Exercise instructions:
Copy out the material from the line containing "The width and height of the screenshot is (968, 871)." through the line containing "Action: click(x=1223, y=80)", changing "regular price" to "list price" and keeping everything else the same.

Element lookup records:
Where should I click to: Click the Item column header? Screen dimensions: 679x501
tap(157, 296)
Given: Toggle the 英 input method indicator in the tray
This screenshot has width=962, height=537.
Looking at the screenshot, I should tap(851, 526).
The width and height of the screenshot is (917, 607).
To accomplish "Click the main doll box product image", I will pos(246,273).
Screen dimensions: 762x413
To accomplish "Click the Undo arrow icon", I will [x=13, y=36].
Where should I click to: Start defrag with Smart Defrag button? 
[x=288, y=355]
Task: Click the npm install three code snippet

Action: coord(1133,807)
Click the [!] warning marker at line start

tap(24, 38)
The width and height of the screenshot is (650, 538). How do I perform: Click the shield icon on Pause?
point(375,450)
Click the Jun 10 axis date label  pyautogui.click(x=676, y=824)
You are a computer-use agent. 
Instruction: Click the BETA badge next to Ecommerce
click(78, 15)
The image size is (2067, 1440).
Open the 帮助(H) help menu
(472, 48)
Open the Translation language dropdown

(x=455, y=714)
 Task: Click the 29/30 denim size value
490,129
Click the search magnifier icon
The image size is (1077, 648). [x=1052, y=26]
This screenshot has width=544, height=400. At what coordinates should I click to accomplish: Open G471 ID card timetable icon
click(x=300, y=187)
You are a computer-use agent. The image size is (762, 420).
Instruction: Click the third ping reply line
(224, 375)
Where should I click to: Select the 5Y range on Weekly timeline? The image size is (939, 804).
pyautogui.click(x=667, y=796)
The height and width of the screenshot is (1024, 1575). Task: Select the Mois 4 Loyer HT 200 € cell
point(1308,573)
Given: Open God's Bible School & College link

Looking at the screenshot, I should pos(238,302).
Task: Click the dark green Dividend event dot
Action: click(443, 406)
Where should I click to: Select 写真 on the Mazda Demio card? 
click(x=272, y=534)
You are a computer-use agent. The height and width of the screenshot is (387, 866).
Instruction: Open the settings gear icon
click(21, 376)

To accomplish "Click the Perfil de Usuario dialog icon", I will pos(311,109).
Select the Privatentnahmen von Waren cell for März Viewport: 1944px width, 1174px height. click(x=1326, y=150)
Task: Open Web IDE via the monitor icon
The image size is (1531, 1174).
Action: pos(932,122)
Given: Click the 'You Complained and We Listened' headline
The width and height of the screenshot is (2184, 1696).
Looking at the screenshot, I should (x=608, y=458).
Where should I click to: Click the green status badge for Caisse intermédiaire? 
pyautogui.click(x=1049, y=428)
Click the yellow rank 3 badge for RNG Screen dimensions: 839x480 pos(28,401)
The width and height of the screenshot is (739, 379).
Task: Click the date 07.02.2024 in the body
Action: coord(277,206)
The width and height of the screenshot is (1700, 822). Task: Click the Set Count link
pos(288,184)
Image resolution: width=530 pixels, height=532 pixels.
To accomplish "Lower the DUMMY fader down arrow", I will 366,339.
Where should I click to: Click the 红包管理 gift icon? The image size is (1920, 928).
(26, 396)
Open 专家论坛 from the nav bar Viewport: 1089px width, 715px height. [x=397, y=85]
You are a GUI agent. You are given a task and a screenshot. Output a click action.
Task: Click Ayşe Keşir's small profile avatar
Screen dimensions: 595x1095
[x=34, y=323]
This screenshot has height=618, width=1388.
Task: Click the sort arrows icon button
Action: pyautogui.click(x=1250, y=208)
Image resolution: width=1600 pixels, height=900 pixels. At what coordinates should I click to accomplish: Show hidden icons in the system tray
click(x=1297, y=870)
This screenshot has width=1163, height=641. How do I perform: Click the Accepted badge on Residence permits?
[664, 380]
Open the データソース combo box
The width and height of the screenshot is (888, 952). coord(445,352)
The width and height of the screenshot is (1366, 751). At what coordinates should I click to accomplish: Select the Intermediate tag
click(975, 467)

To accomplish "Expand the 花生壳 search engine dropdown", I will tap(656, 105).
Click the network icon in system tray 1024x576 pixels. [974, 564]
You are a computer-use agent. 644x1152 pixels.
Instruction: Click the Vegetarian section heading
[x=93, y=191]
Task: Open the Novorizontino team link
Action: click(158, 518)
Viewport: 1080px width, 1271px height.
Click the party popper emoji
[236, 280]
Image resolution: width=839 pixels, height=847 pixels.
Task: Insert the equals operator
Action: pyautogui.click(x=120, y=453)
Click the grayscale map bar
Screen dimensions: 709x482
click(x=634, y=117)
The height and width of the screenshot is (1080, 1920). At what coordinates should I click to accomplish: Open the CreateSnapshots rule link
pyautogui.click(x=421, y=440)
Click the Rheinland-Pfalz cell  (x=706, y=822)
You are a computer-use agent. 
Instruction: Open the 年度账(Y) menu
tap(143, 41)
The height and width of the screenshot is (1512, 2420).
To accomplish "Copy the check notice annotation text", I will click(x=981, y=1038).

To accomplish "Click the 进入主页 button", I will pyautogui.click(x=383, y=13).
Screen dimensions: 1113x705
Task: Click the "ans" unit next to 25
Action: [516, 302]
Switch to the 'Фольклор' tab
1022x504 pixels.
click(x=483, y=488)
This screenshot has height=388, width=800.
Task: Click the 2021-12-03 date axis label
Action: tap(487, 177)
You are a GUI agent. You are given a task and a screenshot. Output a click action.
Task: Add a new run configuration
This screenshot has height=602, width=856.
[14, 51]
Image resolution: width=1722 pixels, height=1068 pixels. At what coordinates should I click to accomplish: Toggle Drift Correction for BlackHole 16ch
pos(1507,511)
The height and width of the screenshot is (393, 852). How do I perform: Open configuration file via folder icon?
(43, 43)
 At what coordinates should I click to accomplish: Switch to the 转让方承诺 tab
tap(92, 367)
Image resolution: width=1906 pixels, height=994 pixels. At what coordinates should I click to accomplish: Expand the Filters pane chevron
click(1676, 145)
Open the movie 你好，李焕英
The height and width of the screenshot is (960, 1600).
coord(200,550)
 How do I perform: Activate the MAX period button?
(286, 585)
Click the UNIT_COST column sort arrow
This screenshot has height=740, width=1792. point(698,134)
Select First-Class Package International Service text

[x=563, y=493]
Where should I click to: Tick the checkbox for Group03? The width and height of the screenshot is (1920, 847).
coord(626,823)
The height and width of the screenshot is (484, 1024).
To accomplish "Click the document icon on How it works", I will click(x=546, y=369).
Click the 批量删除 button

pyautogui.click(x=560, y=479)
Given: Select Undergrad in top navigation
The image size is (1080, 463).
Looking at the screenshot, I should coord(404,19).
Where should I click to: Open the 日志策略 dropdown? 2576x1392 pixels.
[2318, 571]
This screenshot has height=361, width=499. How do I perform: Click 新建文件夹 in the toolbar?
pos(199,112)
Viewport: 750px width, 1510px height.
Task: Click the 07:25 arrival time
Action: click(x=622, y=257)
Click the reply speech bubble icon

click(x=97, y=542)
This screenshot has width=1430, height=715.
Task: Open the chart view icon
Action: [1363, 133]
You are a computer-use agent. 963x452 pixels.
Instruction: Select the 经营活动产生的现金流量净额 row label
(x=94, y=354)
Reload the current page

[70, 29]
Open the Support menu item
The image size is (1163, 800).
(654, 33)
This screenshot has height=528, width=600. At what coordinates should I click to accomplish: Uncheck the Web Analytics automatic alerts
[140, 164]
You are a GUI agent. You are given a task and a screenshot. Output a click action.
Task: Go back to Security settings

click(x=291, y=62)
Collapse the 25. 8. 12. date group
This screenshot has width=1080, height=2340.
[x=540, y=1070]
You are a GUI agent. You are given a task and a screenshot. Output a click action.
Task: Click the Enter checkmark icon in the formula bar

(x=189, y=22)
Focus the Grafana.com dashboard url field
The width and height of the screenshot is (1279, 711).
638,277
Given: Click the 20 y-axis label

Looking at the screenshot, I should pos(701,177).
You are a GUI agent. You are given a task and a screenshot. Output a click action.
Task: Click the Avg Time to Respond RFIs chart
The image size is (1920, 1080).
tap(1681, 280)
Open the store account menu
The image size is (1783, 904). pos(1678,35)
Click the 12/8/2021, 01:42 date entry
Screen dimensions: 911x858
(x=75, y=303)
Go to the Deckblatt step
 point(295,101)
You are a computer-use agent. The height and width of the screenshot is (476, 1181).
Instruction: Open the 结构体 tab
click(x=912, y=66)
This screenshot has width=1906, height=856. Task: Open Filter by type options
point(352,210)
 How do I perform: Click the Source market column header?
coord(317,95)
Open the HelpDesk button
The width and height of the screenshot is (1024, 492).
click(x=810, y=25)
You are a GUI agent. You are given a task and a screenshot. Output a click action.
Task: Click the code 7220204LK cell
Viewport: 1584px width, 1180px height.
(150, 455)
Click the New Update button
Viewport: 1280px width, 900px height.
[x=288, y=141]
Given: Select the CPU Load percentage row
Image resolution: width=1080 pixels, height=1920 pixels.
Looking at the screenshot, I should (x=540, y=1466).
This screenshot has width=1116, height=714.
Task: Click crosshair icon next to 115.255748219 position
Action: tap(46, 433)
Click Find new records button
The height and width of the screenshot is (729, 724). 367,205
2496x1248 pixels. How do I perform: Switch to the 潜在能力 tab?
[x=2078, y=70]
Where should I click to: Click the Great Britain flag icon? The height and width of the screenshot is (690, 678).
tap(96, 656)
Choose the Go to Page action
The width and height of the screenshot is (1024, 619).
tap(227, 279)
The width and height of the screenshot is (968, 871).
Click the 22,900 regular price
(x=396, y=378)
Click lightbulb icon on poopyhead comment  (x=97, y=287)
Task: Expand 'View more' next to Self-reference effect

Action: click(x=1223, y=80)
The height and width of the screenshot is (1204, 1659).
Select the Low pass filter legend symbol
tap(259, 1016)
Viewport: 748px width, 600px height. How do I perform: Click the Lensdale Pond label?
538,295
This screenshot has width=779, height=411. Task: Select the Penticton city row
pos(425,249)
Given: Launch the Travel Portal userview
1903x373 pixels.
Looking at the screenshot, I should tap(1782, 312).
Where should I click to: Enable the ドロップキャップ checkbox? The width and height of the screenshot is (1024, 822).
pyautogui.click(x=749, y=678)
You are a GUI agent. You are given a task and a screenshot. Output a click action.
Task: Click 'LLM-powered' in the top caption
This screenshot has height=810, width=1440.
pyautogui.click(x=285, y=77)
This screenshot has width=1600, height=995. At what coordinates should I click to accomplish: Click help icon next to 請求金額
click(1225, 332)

Worked solution:
The width and height of the screenshot is (968, 871).
Click the 22,900 list price
(x=396, y=378)
Click lightbulb icon on poopyhead comment  (x=97, y=287)
Task: Expand 'View more' next to Self-reference effect

Action: click(x=1223, y=80)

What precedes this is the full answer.